Ich bin jetzt in Villamayor de Monjardin in einer kirchlichen Herberge. Sie ist total urig und schön. Dieser winzige Ort liegt mal wieder auf einem Hügel. ? Überhaupt ging es heute fast nur bergauf. Danke nochmals an alle, die mich hoch geschoben haben. ( Anke, Astrid, Mama, Carsten, Diana, Michaela, Kerstin, Patricia, Magarete ….) Morgen geht es laut Plan hauptsächlich bergab.


Übrigens kam ich an einer großen Weinkellerei vorbei (Bodegas Irache). Dort gibt es eine Wein- und Wasserquelle für die Pilgerer. Der Wein ist nur für den sofortigen Genuss gedacht. Ich habe verzichtet, mit Alkohol bekomme ich Pudding in den Knien und dann hätte ich eine Fußballmannschaft gebraucht, die mich den Berg hinauf schiebt.


Ich bin wieder einen großen Teil alleine gelaufen. Ich genieße das nach wie vor. Dann wurde es sehr gesellig. Ich habe Jay aus Korea kennen gelernt. Wir haben uns total lustig unterhalten. Und das mit meinen Englischkenntnissen. ? Auf jeden Fall gibt es total viele Protestanten in Südkorea. Das wusste ich gar nicht! Und dann gesellte sich noch Oge aus Schweden dazu.

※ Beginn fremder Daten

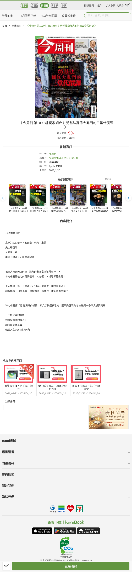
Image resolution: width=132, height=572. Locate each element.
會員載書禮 (69, 15)
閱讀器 (44, 5)
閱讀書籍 (89, 5)
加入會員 (110, 5)
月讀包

Er sieht aus wie Mikey Rouke vor seinen Operationen. Jetzt gab es ein schwedisch- englisch- deutsch Gemisch. Es ist soooo lustig! Die Sprache ist keine Bariere! Selbst mit dem alten Japaner konnte ich sprechen.

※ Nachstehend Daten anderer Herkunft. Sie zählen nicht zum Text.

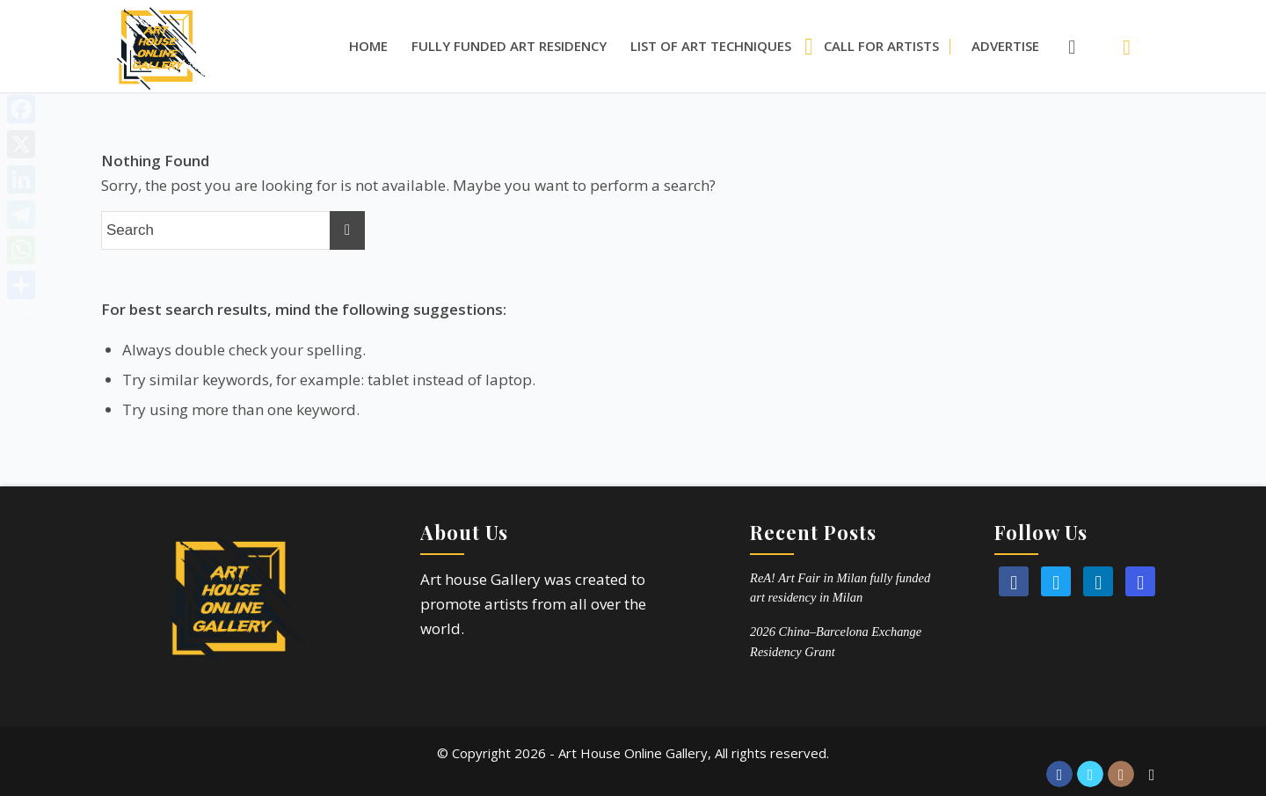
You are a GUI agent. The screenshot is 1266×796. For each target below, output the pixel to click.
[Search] (1063, 46)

Machmal, wenn ich ankomme, hat die Herberge noch nicht auf. Dann heißt es warten.


Ich habe heute ein 6 Bett Zimmer. Bis jetzt sind wir nur Frauen. Sarah aus Berlin, eine Italienerin und eine Frau aus Norwegen. Ich würde mich freuen, wenn es so bleibt.

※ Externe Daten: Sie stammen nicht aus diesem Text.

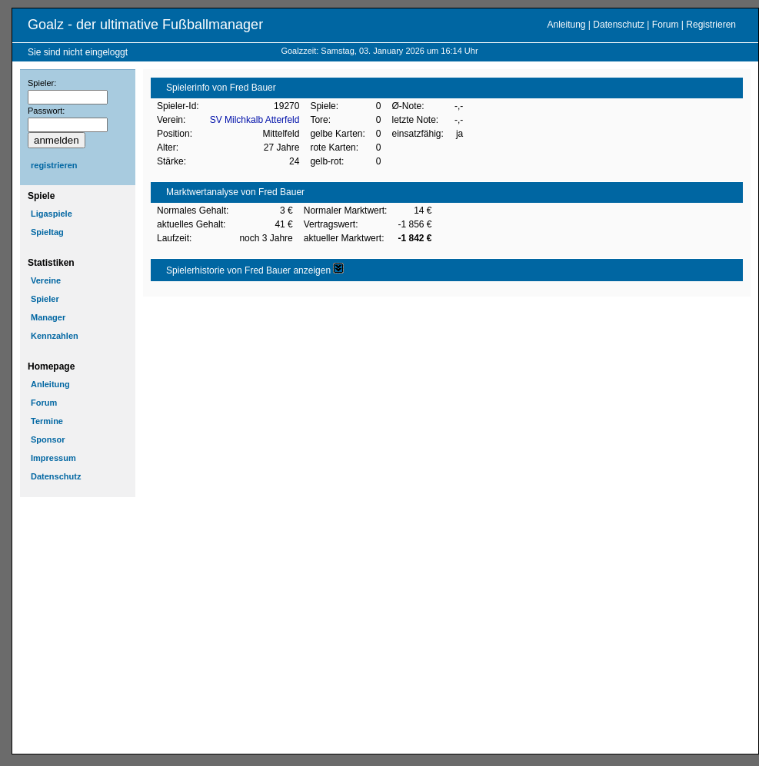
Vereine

Um 18:30 Uhr gibt es das drei gängige Pilgermenü. Ich freue mich schon.

Kirche


Heute war ich das erste Mal auf meinem Camino in einer Kirche, San Miguel. Kaum stand ich vor dem Altar, flossen die Tränen in Strömen. Ich weiß gar nicht warum! Es war, als würde sich ein Deckel in mir anheben oder eine verschlossene Tür sich öffnen. Als würde all alte Traurigkeit aus mir heraus fließen. Als würde ich sie abgeben können. So etwas habe ich noch nie erlebt. Ich bin immer noch zutiefst ergriffen.

Aua Füße!!! 

Heute Morgen war der Meckerer bei mir .

Diese innere Stimme, die mir sagt: „Oh, heute ist es anstrengend!“ Und dann war da noch die Jammernde, die sagt: „Aua, die Fußgelenke tun weh!! Oh nein, schon wieder einen Berg hoch“ oder „Der Weg ist so holprig , diese alte Römerstraße! „Ich hab ihnen zugehört und habe mich ein wenig mit mir selbst unterhalten. ? Das Gute ist ja, dass ich gerade hier ganz alleine durch die Weinberge laufe. Auf dieser alten 2000 Jahre alten Römerstraße und jetzt, wo ich der Meckerin, der Nörglerin, der Jammernden zugehört habe, kommt das Strahlen in mir hoch, die Dankbarkeit für das, was ich hier gerade erleben darf. ? Ich bin auf einer ewig alten Straße unterwegs! Vor tausenden von Jahren, sind hier Menschen her gelaufen, genau den selben Weg! Ist das genial ?! Alles ist gut ❤️

Die eine Hälfte des Weges heute, bin ich alleine gelaufen und die andere Hälfte in schon Bekannter Gesellschaft mit Ute,Michael, Viola und Birgit. Das alleine laufen tut einfach richtig gut. Es ist meditativ, und ich bin sehr bei mir. Heute habe ich sogar angefangen, laut mit mir zu reden. Ich finde, ich kann mich sehr gut mit mir unterhalten. Ich glaube nicht, dass ich mir nun Sorgen machen muss. ?

Wie schon die letzten Tage, waren die letzten zwei 3 km wirklich richtig heftig. Ich laufe mir keine Blasen an den Füßen, sondern meine Fußsohlen fangen an, ganz fürchterlich zu krampfen. Irgendwann, ist das dann ein unglaublicher Schmerz. Stehen bleiben geht dann gar nicht mehr. Da geht es dann nur noch ums Ankommen.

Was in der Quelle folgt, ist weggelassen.